Please reproduce the stretch of the listing from its start through the line containing "center [517, 1692].", keeping every line unchanged.

- Collected data entries
--
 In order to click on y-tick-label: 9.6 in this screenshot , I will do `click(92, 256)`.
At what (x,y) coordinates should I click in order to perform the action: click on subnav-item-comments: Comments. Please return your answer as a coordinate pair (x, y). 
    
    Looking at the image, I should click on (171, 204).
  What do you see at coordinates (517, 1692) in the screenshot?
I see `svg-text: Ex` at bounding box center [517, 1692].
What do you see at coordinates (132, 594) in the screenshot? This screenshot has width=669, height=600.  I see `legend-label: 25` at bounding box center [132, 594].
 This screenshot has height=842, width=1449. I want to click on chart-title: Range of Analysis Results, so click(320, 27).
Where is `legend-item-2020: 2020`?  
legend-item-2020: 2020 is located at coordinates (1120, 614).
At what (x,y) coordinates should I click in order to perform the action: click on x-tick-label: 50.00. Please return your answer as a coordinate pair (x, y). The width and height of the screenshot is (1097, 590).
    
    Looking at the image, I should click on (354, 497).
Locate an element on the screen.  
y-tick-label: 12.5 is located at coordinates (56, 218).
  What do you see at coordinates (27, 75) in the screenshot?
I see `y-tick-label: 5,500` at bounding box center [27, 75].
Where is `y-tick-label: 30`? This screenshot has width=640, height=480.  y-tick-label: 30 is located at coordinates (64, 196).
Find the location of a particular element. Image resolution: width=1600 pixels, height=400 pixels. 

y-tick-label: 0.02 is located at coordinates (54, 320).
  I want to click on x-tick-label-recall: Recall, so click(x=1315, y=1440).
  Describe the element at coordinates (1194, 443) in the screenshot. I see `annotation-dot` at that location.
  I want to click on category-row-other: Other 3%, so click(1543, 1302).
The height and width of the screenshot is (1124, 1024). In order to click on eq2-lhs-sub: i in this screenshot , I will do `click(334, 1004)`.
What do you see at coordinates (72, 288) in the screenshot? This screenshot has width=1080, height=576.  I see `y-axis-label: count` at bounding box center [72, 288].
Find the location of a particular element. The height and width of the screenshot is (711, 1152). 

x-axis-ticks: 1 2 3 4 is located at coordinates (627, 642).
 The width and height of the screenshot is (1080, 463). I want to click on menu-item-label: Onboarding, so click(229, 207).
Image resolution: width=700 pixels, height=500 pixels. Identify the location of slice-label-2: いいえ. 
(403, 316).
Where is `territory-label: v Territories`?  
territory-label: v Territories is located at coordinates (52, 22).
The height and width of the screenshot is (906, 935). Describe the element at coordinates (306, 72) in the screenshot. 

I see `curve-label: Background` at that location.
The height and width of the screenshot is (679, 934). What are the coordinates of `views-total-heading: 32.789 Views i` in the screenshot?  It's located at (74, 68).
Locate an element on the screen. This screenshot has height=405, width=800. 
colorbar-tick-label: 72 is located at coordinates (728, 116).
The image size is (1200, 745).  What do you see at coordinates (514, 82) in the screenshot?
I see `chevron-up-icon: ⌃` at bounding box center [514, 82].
--
- OUTPUT OF THE EXERCISE
 In order to click on y-tick-label: 9.6 in this screenshot , I will do `click(92, 256)`.
At what (x,y) coordinates should I click in order to perform the action: click on subnav-item-comments: Comments. Please return your answer as a coordinate pair (x, y). 
    
    Looking at the image, I should click on (171, 204).
  What do you see at coordinates (517, 1692) in the screenshot?
I see `svg-text: Ex` at bounding box center [517, 1692].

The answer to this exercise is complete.